Before he could stop himself, he put his hand on the door, preventing her from opening it.

“Do you remember the name of the man who drove you here?” he asked and immediately regretted it.

“Mike. Mikey if you likey. Why?”

“Never mind. Go on.”

She put on a brave face and opened the door.

“Lucy,” he said, and she looked back at him. “Good luck.”

Chapter Twelve

Lucy’s hand shook with nerves as she pushed open the library door. When she stepped inside the library, three pairs of eyes turned her way, scrutinizing her, sizing her up. Her competition.

She smiled shyly as she made her way into the room. “Evening, fellow runaways,” she said, giving them a little wave. “I’m Lucy.”

“Hi, Lucy. I’m Melanie.
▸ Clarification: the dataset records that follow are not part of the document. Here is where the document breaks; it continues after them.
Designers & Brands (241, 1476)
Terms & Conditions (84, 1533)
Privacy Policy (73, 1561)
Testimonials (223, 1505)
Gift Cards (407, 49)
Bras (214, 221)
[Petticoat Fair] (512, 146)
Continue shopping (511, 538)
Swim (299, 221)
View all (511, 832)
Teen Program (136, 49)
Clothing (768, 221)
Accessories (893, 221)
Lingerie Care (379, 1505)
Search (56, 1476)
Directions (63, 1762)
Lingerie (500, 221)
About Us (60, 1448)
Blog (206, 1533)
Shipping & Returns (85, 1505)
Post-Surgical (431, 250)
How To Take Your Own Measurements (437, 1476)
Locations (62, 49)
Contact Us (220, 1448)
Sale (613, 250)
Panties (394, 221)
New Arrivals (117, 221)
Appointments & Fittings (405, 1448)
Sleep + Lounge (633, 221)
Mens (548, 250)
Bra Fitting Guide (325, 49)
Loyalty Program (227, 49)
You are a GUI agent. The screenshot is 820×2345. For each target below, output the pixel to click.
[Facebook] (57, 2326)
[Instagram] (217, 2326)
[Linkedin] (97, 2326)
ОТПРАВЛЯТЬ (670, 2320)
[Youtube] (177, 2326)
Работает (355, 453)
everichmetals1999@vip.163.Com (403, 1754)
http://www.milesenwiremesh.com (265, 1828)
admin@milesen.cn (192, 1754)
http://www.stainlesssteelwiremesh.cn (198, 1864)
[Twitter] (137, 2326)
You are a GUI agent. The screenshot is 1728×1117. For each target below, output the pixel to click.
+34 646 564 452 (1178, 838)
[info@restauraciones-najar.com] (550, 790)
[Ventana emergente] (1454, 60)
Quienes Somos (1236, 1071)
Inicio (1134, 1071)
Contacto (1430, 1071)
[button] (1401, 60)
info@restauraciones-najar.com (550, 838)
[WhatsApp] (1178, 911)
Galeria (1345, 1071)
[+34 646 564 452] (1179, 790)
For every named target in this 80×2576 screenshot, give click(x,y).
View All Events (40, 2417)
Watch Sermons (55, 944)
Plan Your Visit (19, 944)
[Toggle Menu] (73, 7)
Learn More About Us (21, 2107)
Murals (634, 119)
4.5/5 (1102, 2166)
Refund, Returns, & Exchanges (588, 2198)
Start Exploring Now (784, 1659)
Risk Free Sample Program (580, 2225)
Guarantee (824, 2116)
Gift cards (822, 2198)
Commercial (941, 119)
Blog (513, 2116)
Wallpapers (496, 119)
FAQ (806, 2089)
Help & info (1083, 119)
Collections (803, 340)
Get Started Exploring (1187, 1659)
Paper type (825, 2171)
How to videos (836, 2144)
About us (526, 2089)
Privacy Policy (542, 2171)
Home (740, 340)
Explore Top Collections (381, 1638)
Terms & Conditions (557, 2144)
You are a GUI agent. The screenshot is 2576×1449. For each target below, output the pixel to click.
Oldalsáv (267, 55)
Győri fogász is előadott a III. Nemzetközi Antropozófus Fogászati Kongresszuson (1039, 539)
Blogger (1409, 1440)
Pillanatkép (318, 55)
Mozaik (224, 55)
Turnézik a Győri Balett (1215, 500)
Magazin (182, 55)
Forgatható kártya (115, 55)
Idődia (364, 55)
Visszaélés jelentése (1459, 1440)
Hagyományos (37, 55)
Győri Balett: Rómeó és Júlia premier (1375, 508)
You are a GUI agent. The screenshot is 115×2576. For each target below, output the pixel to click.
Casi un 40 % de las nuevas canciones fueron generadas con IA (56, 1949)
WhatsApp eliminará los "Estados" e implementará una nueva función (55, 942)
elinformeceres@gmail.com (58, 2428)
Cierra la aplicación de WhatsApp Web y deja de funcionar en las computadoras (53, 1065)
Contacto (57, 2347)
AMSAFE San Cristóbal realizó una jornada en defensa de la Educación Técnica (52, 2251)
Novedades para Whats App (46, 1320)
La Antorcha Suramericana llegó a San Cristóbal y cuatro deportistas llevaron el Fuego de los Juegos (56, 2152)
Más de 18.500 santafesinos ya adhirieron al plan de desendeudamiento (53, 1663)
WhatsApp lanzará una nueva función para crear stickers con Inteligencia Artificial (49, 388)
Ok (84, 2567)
It’s nice not to be the only girl here.” An Asian woman in her late thirties with a Canadian accent approached her and held out her hand to shake. She was tall and thin with long dark hair pulled into one of those perfectly sleek ponytails that Lucy had never been able to master. She wore a soft cream-colored sweater, cashmere from the look of it, slim dark jeans, and brown leather boots.

Lucy shook her hand. “Nice to meet you.”

Melanie waved her hand at a handsome Black man standing by the sideboard in a dark blue suit. “This is Andre Watkins. Attorney from Atlanta.”

“How you doing, Lucy?” Andre took a step forward and shook her hand vigorously, like a politician. “You were great on TV. A real pro.”

“So were you,” Lucy said. “You nearly made Hoda fall out of her chair.”

“It’s what I do,” Andre said. Lucy could picture him running for governor of Georgia in a few years.

“Dustin,” said the other man in the room. “Welcome to the party.”

Lucy said her hellos. Dustin, she recalled, was the ER doctor. He looked like someone who hadn’t seen the sun for a long time. He was wearing jeans and a blazer, a crisp white button-down underneath. Everyone was better dressed than she was. Better dressed and older, and they seemed much more comfortable. She felt as if she’d shown up a day late at summer camp, and everyone had already made friends. It didn’t help that the library was so grand and imposing—dark wood and a massive fireplace, dark green wallpaper, and even one of those rolling library ladders.